**GIVEN INSTRUCTION:** Rewrite the data from the line containing "The height and width of the screenshot is (794, 823)." down through the line containing "coord(540,36)", changing "dropdown" to "drop-down menu" and leaving everything else unchanged.

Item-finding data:
_ _ _ _ _

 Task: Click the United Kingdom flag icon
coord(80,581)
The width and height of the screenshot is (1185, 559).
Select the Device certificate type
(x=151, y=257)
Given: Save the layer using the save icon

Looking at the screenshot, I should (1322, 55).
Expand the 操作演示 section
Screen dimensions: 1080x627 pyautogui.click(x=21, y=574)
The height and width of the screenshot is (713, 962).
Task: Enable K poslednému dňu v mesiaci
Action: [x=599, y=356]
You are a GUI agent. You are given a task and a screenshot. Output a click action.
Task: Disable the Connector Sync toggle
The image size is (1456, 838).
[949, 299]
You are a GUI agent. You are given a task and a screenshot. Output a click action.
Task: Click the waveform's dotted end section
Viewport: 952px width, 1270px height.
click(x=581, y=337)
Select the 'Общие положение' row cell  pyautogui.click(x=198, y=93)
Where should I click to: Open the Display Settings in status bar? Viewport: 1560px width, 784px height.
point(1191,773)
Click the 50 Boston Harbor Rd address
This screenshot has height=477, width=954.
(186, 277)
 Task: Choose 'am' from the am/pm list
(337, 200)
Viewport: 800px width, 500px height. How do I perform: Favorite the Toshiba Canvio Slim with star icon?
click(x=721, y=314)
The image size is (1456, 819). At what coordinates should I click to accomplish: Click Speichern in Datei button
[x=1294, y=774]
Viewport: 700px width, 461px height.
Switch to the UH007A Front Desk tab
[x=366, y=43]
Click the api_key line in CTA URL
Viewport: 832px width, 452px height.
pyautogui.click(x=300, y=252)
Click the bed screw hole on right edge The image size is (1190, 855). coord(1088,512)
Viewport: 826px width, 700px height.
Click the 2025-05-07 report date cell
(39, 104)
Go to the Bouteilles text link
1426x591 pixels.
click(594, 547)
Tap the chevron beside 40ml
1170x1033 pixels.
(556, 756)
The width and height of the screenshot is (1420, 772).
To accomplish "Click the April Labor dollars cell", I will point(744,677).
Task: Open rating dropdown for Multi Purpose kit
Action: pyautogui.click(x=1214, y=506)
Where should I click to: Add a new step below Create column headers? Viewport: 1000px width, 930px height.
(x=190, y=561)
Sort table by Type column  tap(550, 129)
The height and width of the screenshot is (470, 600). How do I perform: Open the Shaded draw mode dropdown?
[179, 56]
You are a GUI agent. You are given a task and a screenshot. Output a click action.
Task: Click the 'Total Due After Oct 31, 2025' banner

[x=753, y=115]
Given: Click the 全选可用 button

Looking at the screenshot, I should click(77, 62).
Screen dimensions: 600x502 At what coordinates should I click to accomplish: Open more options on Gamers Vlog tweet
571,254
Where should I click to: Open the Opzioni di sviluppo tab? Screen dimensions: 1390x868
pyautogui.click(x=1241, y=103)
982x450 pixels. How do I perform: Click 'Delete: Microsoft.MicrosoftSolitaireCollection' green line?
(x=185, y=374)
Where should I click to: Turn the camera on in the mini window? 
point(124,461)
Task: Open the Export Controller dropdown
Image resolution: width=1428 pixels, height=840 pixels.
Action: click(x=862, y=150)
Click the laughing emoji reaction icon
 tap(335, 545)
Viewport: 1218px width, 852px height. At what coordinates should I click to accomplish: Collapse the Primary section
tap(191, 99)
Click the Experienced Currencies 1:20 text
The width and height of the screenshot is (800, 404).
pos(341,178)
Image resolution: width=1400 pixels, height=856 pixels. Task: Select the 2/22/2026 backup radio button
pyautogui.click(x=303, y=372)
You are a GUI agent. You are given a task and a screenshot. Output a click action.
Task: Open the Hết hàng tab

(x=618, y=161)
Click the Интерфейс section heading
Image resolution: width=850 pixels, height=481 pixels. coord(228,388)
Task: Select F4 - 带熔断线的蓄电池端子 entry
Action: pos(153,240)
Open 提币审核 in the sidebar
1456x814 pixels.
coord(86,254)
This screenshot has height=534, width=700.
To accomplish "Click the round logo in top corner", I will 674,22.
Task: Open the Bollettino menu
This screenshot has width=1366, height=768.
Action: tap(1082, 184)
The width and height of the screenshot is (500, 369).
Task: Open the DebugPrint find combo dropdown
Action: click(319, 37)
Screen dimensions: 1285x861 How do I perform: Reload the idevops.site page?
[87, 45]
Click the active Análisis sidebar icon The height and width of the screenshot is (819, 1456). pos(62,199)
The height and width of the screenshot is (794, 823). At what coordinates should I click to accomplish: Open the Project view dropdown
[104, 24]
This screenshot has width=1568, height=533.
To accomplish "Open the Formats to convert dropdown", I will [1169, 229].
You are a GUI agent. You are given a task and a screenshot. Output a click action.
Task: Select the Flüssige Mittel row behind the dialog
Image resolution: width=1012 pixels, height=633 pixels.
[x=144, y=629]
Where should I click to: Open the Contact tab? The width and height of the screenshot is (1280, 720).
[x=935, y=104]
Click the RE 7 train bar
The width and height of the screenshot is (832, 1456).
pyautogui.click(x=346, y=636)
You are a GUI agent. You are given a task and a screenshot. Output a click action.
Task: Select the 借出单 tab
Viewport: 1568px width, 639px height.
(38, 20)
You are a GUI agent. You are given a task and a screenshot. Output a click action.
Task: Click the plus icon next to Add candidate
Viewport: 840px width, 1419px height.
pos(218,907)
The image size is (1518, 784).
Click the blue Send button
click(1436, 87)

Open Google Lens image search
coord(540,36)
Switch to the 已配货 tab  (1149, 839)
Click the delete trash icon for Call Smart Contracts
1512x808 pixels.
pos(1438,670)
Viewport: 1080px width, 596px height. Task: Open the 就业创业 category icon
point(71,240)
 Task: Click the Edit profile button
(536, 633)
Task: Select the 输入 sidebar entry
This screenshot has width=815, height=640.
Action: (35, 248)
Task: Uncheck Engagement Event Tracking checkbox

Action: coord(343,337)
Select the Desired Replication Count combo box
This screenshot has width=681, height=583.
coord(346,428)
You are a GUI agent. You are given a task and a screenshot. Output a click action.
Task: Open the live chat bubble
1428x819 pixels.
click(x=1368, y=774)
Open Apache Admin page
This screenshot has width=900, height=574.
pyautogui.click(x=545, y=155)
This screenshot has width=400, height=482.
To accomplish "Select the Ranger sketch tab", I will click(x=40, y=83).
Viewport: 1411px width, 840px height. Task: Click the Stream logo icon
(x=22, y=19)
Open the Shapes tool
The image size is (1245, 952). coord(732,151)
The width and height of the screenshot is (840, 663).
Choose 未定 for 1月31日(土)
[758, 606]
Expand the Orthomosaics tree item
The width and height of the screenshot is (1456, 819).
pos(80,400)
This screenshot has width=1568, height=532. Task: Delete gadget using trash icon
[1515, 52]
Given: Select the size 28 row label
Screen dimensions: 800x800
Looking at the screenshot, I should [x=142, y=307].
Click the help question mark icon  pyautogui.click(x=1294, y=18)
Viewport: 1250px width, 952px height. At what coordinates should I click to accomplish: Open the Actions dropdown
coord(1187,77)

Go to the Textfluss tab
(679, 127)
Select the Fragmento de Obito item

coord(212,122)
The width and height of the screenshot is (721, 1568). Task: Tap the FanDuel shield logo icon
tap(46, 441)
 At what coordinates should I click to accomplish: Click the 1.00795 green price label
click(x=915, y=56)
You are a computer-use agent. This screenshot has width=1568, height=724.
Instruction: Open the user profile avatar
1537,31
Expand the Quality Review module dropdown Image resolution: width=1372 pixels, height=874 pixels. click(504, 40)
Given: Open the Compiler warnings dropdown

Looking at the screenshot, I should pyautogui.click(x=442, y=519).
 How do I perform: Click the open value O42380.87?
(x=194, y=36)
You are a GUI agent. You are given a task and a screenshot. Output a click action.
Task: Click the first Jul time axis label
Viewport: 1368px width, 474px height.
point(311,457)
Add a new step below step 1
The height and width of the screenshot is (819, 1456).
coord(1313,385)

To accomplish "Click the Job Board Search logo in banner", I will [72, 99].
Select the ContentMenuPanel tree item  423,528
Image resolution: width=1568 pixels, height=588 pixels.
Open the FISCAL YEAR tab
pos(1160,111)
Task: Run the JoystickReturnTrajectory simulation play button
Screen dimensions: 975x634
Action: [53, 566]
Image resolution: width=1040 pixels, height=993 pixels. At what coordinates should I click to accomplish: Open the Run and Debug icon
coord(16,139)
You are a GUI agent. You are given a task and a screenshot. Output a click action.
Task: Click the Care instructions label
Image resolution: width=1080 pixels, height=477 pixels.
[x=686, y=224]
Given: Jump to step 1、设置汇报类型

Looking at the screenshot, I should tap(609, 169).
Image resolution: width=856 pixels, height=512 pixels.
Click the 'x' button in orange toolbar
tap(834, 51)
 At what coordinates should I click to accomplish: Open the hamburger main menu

_ _ _ _ _

**EXERCISE ANSWER:**
The height and width of the screenshot is (794, 823). At what coordinates should I click to accomplish: Open the Project view drop-down menu
[104, 24]
This screenshot has width=1568, height=533.
To accomplish "Open the Formats to convert drop-down menu", I will [1169, 229].
You are a GUI agent. You are given a task and a screenshot. Output a click action.
Task: Select the Flüssige Mittel row behind the dialog
Image resolution: width=1012 pixels, height=633 pixels.
[x=144, y=629]
Where should I click to: Open the Contact tab? The width and height of the screenshot is (1280, 720).
[x=935, y=104]
Click the RE 7 train bar
The width and height of the screenshot is (832, 1456).
pyautogui.click(x=346, y=636)
You are a GUI agent. You are given a task and a screenshot. Output a click action.
Task: Select the 借出单 tab
Viewport: 1568px width, 639px height.
(38, 20)
You are a GUI agent. You are given a task and a screenshot. Output a click action.
Task: Click the plus icon next to Add candidate
Viewport: 840px width, 1419px height.
pos(218,907)
The image size is (1518, 784).
Click the blue Send button
click(1436, 87)

Open Google Lens image search
coord(540,36)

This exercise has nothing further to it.